_DATA EXTRACT_.
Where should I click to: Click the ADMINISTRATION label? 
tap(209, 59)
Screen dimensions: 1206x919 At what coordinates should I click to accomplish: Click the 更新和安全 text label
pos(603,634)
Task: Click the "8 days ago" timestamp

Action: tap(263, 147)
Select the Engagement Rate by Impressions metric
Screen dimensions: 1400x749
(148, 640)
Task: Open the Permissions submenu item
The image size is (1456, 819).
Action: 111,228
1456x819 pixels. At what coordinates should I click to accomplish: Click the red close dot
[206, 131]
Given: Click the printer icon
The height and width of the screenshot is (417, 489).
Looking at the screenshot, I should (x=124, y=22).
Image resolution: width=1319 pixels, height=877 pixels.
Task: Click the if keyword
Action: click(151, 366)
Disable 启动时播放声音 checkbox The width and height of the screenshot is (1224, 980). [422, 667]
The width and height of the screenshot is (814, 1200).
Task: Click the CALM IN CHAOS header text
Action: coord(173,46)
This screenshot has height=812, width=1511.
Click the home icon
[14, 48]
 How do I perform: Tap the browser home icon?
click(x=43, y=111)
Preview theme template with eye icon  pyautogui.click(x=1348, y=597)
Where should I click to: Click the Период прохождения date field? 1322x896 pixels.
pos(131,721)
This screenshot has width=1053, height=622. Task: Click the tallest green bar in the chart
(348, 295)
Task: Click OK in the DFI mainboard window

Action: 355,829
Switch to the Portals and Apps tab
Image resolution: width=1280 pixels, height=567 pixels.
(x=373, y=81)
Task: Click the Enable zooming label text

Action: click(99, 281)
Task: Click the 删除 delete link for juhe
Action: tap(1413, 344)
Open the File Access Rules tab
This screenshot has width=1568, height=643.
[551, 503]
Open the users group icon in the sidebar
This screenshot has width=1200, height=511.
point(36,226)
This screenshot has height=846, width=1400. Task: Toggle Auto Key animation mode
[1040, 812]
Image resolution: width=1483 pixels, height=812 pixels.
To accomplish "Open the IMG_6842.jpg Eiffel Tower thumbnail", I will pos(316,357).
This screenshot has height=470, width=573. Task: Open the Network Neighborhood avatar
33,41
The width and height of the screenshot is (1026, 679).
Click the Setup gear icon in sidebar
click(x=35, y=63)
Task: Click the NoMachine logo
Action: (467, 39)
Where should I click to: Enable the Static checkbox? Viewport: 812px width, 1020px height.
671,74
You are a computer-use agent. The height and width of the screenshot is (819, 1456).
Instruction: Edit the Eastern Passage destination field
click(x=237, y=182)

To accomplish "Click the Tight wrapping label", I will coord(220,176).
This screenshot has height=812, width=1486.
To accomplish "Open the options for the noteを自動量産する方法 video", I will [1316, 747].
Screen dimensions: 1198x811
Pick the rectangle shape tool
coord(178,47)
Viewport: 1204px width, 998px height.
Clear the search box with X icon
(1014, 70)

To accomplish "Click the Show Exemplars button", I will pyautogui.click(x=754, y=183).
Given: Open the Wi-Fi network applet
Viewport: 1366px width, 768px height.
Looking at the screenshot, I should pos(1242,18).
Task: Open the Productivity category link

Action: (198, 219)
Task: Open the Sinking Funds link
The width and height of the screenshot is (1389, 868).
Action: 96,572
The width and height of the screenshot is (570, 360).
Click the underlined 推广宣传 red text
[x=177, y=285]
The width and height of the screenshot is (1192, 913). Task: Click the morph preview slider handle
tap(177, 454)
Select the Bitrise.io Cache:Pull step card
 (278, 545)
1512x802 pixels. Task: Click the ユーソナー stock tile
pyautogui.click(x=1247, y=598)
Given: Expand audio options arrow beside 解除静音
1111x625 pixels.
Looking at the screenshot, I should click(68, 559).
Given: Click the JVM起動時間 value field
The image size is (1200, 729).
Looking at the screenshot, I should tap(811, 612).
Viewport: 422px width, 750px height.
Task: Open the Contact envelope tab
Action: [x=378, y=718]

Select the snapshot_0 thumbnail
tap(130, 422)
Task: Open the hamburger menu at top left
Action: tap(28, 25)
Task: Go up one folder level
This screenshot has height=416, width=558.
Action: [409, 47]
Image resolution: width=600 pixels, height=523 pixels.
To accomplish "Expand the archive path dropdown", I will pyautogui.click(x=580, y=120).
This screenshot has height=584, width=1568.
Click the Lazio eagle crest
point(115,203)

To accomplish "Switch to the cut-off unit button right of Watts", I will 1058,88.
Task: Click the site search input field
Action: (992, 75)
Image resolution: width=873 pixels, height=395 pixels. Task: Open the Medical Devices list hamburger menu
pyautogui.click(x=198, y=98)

_TASK TO CARRY OUT_.
Could you reproduce every one of the entries above word for word, keeping each character and line break unchanged?

_REPLY TO THE TASK_.
Where should I click to: Click the ADMINISTRATION label? 
tap(209, 59)
Screen dimensions: 1206x919 At what coordinates should I click to accomplish: Click the 更新和安全 text label
pos(603,634)
Task: Click the "8 days ago" timestamp

Action: tap(263, 147)
Select the Engagement Rate by Impressions metric
Screen dimensions: 1400x749
(148, 640)
Task: Open the Permissions submenu item
The image size is (1456, 819).
Action: 111,228
1456x819 pixels. At what coordinates should I click to accomplish: Click the red close dot
[206, 131]
Given: Click the printer icon
The height and width of the screenshot is (417, 489).
Looking at the screenshot, I should (x=124, y=22).
Image resolution: width=1319 pixels, height=877 pixels.
Task: Click the if keyword
Action: click(151, 366)
Disable 启动时播放声音 checkbox The width and height of the screenshot is (1224, 980). [422, 667]
The width and height of the screenshot is (814, 1200).
Task: Click the CALM IN CHAOS header text
Action: coord(173,46)
This screenshot has height=812, width=1511.
Click the home icon
[14, 48]
 How do I perform: Tap the browser home icon?
click(x=43, y=111)
Preview theme template with eye icon  pyautogui.click(x=1348, y=597)
Where should I click to: Click the Период прохождения date field? 1322x896 pixels.
pos(131,721)
This screenshot has width=1053, height=622. Task: Click the tallest green bar in the chart
(348, 295)
Task: Click OK in the DFI mainboard window

Action: 355,829
Switch to the Portals and Apps tab
Image resolution: width=1280 pixels, height=567 pixels.
(x=373, y=81)
Task: Click the Enable zooming label text

Action: click(99, 281)
Task: Click the 删除 delete link for juhe
Action: tap(1413, 344)
Open the File Access Rules tab
This screenshot has width=1568, height=643.
[551, 503]
Open the users group icon in the sidebar
This screenshot has width=1200, height=511.
point(36,226)
This screenshot has height=846, width=1400. Task: Toggle Auto Key animation mode
[1040, 812]
Image resolution: width=1483 pixels, height=812 pixels.
To accomplish "Open the IMG_6842.jpg Eiffel Tower thumbnail", I will pos(316,357).
This screenshot has height=470, width=573. Task: Open the Network Neighborhood avatar
33,41
The width and height of the screenshot is (1026, 679).
Click the Setup gear icon in sidebar
click(x=35, y=63)
Task: Click the NoMachine logo
Action: (467, 39)
Where should I click to: Enable the Static checkbox? Viewport: 812px width, 1020px height.
671,74
You are a computer-use agent. The height and width of the screenshot is (819, 1456).
Instruction: Edit the Eastern Passage destination field
click(x=237, y=182)

To accomplish "Click the Tight wrapping label", I will coord(220,176).
This screenshot has height=812, width=1486.
To accomplish "Open the options for the noteを自動量産する方法 video", I will [1316, 747].
Screen dimensions: 1198x811
Pick the rectangle shape tool
coord(178,47)
Viewport: 1204px width, 998px height.
Clear the search box with X icon
(1014, 70)

To accomplish "Click the Show Exemplars button", I will pyautogui.click(x=754, y=183).
Given: Open the Wi-Fi network applet
Viewport: 1366px width, 768px height.
Looking at the screenshot, I should pos(1242,18).
Task: Open the Productivity category link

Action: (198, 219)
Task: Open the Sinking Funds link
The width and height of the screenshot is (1389, 868).
Action: 96,572
The width and height of the screenshot is (570, 360).
Click the underlined 推广宣传 red text
[x=177, y=285]
The width and height of the screenshot is (1192, 913). Task: Click the morph preview slider handle
tap(177, 454)
Select the Bitrise.io Cache:Pull step card
 (278, 545)
1512x802 pixels. Task: Click the ユーソナー stock tile
pyautogui.click(x=1247, y=598)
Given: Expand audio options arrow beside 解除静音
1111x625 pixels.
Looking at the screenshot, I should click(68, 559).
Given: Click the JVM起動時間 value field
The image size is (1200, 729).
Looking at the screenshot, I should tap(811, 612).
Viewport: 422px width, 750px height.
Task: Open the Contact envelope tab
Action: [x=378, y=718]

Select the snapshot_0 thumbnail
tap(130, 422)
Task: Open the hamburger menu at top left
Action: tap(28, 25)
Task: Go up one folder level
This screenshot has height=416, width=558.
Action: [409, 47]
Image resolution: width=600 pixels, height=523 pixels.
To accomplish "Expand the archive path dropdown", I will pyautogui.click(x=580, y=120).
This screenshot has height=584, width=1568.
Click the Lazio eagle crest
point(115,203)

To accomplish "Switch to the cut-off unit button right of Watts", I will 1058,88.
Task: Click the site search input field
Action: (992, 75)
Image resolution: width=873 pixels, height=395 pixels. Task: Open the Medical Devices list hamburger menu
pyautogui.click(x=198, y=98)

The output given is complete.